Quién sabe. Tal vez, porque nunca se le entregó por completo. Sumisa, sí, de total obediencia, corriendo para servirlo, ejecutando sus órdenes y caprichos sin decir ni pío, moviéndose para que no la golpeara, para evitar el castigo, la palmeta, el cinturón, la correa de cuero crudo. Él ordenaba, ella obedecía, pero nunca había tomado la iniciativa, jamás se había ofrecido. Acostada, abría las piernas, la boca, se ponía en cuatro patas, hacía lo que le mandaba, jamás le proponía nada. Dóris en cambio, era provocativa, proponía cosas y se anticipaba «te voy a chupar la polla y las pelotas», así ni siquiera las gringas de Veneranda. Callada y eficiente, Tereza cumplía sus órdenes. No dejaba de sentirse satisfecho el capitán con tanta sumisión, le había costado bastante enseñarle el miedo a esa sediciosa, domarla, quebrarle la voluntad. Lo había conseguido, era un perito en la materia. Por eso mismo, con cualquier pretexto o sin ninguno, ponía en funcionamiento la palmatoria o la correa, para mantener vivo el concepto de respeto e impedir que renaciera la rebeldía. Sin miedo, ¿qué sería del mundo?

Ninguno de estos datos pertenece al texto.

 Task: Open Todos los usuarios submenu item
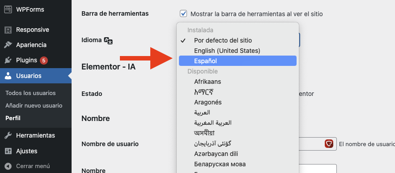(x=30, y=93)
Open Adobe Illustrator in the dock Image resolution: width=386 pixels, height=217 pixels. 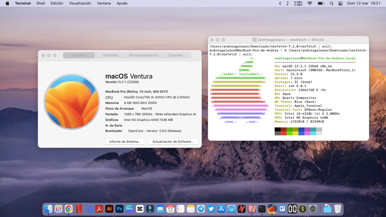109,209
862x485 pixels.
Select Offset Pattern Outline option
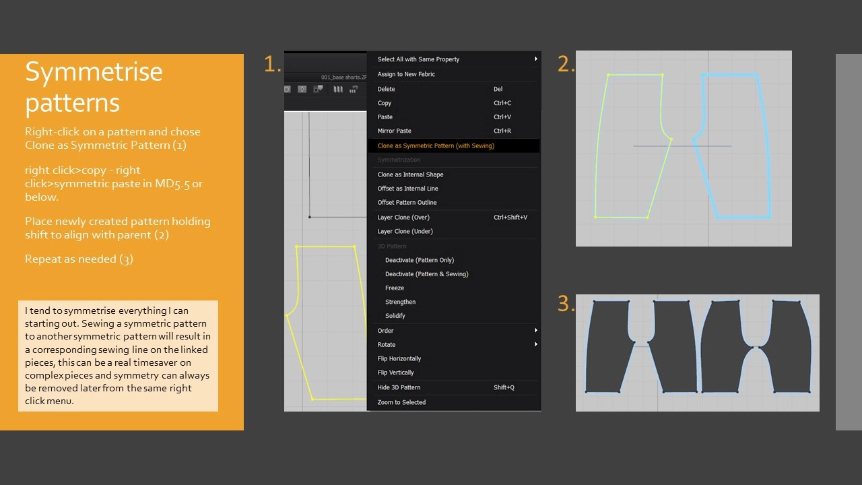[407, 203]
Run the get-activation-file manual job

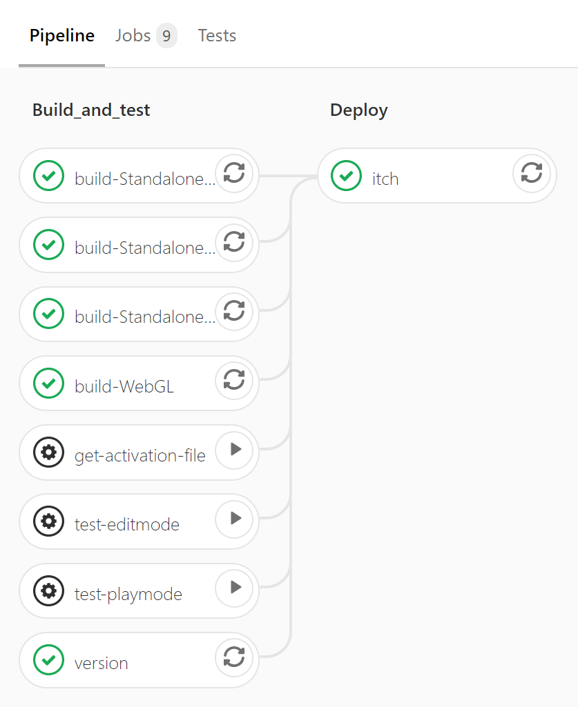[235, 450]
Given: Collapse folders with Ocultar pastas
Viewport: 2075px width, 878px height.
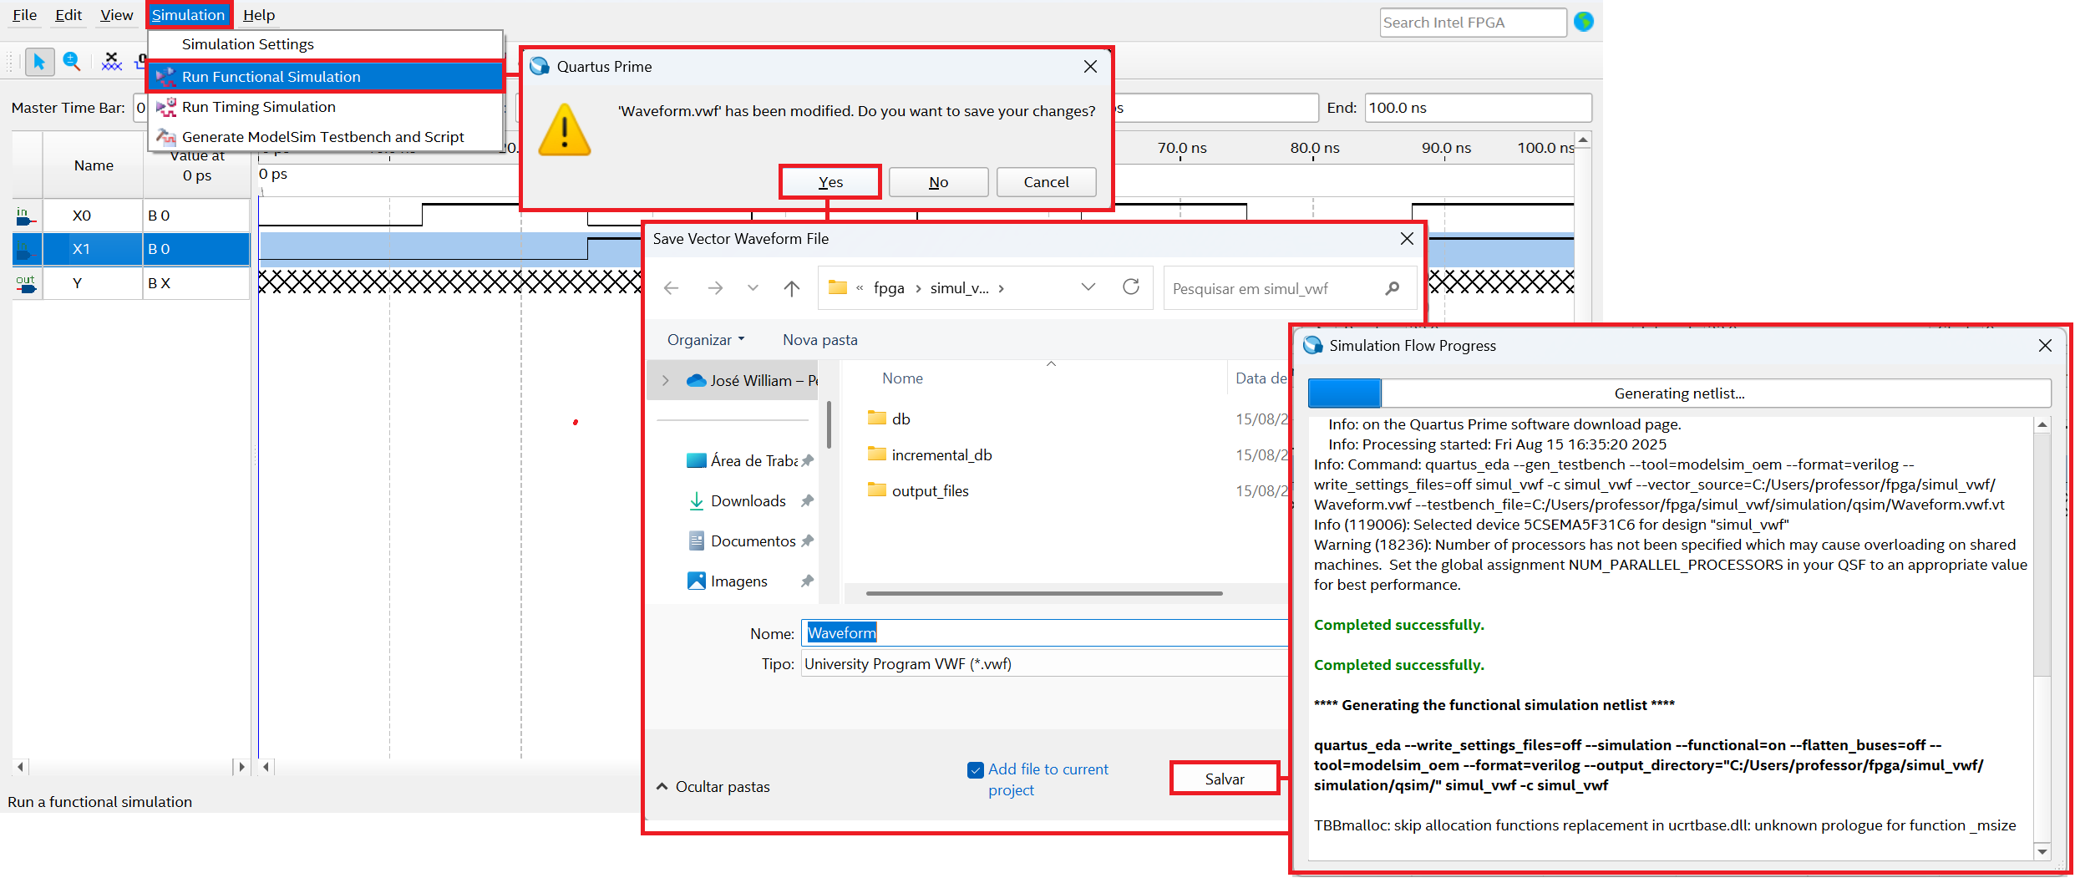Looking at the screenshot, I should (714, 787).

Entonces, ¿para echarla, para negociarla con Gabi o con Veneranda (era digna de la residencia de Veneranda, bocado para la capital), para vendérsela al doctor Emiliano, esperaba conquistarla por completo, tenerla amorosa, derramada, suplicante, provocante, como tantas otras, empezando por Dóris? ¿Era un desafío, una apuesta consigo mismo? ¿Quién podía adivinarlo, siendo el capitán de naturaleza tan reservada, tan poco dado a confidencias?
La mayor parte de la gente se contentaba con atribuir tan largo enamoramiento a una causa única, la creciente belleza de Tereza en las vísperas de sus quince años. Pequeños pechos duros, caderas redondas, aquel color de cobre, casi dorado. Piel de durazno, en la poética comparación del juez y bardo; por desgracia muy pocos pudieron apreciar la justeza de la imagen por desconocimiento de la fruta extranjera. Marcos Lemos, contable de la fábrica de azúcar, de tendencias nacionalistas, prefería rimarla con miel de caña o pulpa de zapote[86]. El nombre de Marcos Lemos figuraba en la lista de Gabi.
¿Y para el capitán? ¿Quién sabe, un potro salvaje? Pero lo había domado y lo cabalgaba con rebenque y espuelas.